Myth No. 3: Ending deforestation is at odds with meeting humanity’s needs.
Sala says: We have let ourselves be hijacked by industries that monopolize the use of our land for just a single commodity, at the expense of all the other benefits that society gets if that land is not degraded.
Look at the way we produce food, for example. Three-quarters of the inhabitable land has been transformed, and half of it by agriculture. And we hear, “Well, we need to cut more forests and overgraze more grasslands and fish more of the ocean because we’ll need to feed 10 billion people.” Well, we produce enough food for 10 billion people already, today, only we waste a third of it from the farm or the boat to the table.
Also, the way we produce that food is so inefficient. Half of agricultural lands go to feed livestock. And we don’t need to eat so much meat, especially in America. We can get the protein and nutrients and calories that we need from plants. So if we shifted to a plant-based diet, it would be good for us and also for the environment, because that would release a lot of land that we can give back to nature.
If you keep the grassland intact, you can get red meat (if you had smart grazing of bison, for example) but also the native grasses that are maintained by the natural herbivores would absorb huge amounts of carbon. The natural vegetation retains the rain and prevents floods, too.
We have been told to worship economic growth without stop.

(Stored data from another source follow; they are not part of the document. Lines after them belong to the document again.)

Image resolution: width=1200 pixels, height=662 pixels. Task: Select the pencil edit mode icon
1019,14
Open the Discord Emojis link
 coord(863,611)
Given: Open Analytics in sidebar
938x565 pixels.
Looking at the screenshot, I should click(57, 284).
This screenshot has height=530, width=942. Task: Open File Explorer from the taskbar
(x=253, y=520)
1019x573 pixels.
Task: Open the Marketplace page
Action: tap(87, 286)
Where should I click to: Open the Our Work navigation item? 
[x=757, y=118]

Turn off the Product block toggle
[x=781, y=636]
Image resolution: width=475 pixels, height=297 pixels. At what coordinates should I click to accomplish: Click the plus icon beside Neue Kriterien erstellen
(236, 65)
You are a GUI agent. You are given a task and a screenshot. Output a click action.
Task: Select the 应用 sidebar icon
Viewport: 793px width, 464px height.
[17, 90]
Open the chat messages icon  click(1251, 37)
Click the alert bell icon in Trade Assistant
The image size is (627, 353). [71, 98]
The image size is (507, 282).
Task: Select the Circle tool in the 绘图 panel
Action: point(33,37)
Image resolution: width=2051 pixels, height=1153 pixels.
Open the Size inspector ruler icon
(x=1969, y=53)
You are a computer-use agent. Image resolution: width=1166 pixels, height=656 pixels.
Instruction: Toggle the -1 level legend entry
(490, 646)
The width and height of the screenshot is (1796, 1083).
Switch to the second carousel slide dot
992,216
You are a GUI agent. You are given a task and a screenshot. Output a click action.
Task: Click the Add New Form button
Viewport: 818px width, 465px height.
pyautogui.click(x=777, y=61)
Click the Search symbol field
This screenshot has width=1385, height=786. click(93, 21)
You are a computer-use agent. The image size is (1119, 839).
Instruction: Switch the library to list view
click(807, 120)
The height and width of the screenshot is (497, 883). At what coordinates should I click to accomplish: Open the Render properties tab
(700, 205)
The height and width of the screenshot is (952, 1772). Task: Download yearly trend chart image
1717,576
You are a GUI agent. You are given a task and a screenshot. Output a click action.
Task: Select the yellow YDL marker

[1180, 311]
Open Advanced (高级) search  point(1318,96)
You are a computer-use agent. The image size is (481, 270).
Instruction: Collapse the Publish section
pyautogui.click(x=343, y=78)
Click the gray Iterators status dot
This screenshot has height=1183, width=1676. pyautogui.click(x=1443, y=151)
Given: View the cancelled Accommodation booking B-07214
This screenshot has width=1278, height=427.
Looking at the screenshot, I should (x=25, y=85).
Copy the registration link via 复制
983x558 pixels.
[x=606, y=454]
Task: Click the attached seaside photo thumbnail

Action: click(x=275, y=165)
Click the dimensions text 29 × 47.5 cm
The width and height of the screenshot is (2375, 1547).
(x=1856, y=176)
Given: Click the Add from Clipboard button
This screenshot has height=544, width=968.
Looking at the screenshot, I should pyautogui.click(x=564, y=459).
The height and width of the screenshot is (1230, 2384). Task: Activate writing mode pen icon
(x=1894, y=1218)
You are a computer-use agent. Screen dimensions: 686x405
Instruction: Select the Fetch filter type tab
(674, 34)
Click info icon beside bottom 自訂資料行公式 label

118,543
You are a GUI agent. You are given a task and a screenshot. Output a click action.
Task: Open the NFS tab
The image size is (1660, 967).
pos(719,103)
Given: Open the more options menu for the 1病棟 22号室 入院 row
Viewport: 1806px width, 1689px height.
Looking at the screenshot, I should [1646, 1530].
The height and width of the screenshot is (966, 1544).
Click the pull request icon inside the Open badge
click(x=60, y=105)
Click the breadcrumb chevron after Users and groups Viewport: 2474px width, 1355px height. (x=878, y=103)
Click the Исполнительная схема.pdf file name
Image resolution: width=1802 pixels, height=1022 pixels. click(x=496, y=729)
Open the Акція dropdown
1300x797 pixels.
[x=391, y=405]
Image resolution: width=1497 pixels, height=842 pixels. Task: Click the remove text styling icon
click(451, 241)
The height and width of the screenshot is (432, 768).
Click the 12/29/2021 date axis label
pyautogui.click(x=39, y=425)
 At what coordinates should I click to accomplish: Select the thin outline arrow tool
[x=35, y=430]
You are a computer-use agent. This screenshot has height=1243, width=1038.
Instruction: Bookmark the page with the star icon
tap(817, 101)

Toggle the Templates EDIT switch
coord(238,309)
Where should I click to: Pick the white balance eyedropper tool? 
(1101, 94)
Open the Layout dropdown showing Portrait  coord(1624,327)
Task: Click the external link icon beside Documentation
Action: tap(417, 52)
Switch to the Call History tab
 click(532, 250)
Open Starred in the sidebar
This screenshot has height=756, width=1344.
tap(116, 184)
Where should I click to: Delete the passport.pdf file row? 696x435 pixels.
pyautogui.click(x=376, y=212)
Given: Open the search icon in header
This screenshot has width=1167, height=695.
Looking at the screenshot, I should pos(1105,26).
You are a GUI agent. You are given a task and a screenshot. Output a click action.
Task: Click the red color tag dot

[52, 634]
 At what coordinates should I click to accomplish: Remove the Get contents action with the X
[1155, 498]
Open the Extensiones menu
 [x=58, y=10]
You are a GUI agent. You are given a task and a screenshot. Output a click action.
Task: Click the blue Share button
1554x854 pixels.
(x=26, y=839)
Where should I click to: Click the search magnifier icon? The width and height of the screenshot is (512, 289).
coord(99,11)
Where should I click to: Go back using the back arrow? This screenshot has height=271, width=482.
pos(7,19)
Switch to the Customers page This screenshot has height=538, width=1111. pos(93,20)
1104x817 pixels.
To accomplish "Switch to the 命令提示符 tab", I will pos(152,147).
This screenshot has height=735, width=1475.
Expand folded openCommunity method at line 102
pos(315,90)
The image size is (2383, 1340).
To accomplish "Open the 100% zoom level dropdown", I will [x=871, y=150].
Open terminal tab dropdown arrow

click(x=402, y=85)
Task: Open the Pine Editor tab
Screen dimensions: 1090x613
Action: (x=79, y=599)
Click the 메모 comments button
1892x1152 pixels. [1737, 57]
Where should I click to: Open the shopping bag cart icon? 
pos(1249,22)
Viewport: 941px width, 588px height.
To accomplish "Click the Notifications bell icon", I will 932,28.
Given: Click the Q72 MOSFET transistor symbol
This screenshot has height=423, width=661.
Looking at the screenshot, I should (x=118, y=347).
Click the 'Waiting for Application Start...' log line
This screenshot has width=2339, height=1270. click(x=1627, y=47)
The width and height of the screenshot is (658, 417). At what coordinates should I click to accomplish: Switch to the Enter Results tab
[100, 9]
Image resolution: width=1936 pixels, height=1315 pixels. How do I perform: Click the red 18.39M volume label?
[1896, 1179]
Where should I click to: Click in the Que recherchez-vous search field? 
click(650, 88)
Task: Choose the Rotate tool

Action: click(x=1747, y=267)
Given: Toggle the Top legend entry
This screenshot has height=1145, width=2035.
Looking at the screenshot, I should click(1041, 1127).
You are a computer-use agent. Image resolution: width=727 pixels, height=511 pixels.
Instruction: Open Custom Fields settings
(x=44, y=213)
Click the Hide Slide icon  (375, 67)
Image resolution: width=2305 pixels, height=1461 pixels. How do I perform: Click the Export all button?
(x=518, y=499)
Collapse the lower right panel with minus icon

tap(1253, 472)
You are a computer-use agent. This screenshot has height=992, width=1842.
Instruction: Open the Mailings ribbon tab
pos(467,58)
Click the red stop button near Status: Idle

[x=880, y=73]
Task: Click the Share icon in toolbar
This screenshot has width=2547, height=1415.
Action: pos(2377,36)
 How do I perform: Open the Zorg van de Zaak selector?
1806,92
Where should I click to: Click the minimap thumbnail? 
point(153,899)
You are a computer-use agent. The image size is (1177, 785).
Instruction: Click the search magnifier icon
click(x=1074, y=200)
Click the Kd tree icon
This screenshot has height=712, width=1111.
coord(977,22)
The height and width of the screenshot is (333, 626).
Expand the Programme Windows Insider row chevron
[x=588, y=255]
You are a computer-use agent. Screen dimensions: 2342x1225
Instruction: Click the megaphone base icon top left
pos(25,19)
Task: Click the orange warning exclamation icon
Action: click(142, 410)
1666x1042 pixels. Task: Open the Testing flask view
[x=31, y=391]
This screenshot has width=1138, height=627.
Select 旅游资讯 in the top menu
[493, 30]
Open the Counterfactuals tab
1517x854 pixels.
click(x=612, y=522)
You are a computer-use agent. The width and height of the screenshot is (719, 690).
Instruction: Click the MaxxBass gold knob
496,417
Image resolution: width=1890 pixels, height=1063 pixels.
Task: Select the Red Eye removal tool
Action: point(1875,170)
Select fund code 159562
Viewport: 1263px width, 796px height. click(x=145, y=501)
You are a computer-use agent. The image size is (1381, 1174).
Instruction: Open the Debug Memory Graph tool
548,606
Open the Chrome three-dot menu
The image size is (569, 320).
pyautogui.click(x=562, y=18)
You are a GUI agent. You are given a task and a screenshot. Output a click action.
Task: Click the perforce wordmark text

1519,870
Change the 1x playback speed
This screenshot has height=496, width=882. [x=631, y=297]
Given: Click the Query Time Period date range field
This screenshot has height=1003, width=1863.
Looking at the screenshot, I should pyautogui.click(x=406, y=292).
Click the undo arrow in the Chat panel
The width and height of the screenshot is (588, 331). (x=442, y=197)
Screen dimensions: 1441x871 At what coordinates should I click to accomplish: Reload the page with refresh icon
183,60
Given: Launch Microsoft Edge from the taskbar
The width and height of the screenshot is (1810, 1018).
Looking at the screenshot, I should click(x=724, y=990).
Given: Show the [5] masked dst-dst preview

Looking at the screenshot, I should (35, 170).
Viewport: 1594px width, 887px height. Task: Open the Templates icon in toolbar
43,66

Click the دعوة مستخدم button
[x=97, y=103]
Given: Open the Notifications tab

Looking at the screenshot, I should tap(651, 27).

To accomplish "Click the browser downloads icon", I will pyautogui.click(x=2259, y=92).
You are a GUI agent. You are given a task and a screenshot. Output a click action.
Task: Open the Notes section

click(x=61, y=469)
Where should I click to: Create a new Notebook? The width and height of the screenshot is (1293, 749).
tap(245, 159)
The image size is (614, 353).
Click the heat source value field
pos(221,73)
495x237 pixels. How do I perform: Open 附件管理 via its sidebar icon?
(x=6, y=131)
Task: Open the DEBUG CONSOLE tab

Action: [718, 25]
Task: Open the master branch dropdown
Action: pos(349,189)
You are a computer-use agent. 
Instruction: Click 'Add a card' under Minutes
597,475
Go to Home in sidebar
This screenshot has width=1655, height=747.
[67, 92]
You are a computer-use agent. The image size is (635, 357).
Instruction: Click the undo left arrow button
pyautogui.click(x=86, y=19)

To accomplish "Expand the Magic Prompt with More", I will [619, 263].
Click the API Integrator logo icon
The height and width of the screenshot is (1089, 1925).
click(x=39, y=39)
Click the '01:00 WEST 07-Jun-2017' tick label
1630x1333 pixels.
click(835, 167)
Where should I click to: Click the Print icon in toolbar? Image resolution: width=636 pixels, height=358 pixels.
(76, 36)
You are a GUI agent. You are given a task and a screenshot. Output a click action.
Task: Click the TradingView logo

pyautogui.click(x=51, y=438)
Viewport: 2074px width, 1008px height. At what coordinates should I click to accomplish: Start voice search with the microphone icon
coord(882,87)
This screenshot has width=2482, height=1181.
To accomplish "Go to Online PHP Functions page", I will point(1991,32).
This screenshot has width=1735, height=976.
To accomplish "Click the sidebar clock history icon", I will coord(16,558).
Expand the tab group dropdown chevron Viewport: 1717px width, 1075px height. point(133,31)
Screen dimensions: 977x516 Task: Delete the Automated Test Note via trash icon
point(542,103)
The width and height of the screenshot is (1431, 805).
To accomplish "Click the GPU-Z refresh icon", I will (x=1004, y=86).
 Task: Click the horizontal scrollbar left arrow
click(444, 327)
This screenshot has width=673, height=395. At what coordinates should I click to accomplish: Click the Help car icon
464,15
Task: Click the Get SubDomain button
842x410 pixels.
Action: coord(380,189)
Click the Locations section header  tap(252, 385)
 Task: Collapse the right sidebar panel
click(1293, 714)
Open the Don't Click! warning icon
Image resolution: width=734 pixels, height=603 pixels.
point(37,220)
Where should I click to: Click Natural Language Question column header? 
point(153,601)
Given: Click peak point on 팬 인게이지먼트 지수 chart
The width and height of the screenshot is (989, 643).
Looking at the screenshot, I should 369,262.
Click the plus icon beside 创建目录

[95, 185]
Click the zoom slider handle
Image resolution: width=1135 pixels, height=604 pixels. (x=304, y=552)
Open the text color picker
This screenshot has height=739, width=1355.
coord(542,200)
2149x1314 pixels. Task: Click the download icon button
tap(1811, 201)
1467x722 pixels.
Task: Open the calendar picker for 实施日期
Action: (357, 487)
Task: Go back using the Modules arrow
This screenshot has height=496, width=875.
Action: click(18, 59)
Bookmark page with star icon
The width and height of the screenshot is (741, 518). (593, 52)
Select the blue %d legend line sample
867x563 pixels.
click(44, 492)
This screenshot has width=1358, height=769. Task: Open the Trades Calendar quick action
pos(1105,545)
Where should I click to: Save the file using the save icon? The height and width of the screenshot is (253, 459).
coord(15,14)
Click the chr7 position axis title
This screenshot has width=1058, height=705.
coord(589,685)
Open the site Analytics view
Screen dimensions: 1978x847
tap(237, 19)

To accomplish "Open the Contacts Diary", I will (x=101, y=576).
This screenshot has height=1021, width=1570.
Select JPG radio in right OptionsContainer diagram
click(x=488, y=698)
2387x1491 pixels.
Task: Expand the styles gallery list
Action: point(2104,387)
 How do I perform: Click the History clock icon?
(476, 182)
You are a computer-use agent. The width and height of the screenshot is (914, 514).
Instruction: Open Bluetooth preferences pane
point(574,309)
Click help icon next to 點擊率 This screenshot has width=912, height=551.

You cannot have infinite growth in a world that is finite.
Myth No. 4: We cannot protect more of the ocean because we need to fish more.
Sala says: Today only 7% of the ocean is protected, and science is telling us that we need at least 30%. So why don’t we have more of the ocean protected? Because there is a conflict with fishing. We hear from the industrial fishing lobby that we need to fish more because we need to feed more people, but now we’re going to do it sustainably. Well, we reached peak fishing in the mid-’90s ― that was the maximum catch of wild fish and it’s been declining since. Eighty-two percent of fish stocks are overfished, meaning we’re taking them out of water faster than they can reproduce.
However, if we get at least 30% of the ocean protected [from fishing], the ocean actually would give us a net gain in fishing catch. In these areas where you don’t kill the fish, they take a longer time to die. They grow larger, they have more sex, they produce many more babies. So this helps to replenish the areas around these reserves. We protect the right 30% of the ocean, [then] actually fishing less, with less effort, we will catch more fish. So what’s not to like here?
Myth No. 5: Humans are separate from nature.
Sala says: We need to shift from our view of humans as masters of the universe and that everything is centered around us. We are one species living among millions of species of plants and animals and a trillion different types of microbes. And even though, ironically, the fate of all these species is in our hands, without them there will be no us, either.
What is nature doing for us? Well, except for giving us rain and food; protecting our houses from storms and our lands from floods; providing habitat for the birds and insects that pollinate our crops; absorbing much of the pollution that we’re putting into the atmosphere, thus mitigating climate change, which would be much worse without intact ecosystems; filtering for free the water we drink; and providing for free the oxygen that we breathe — except for this, and a thousand other benefits? Nothing.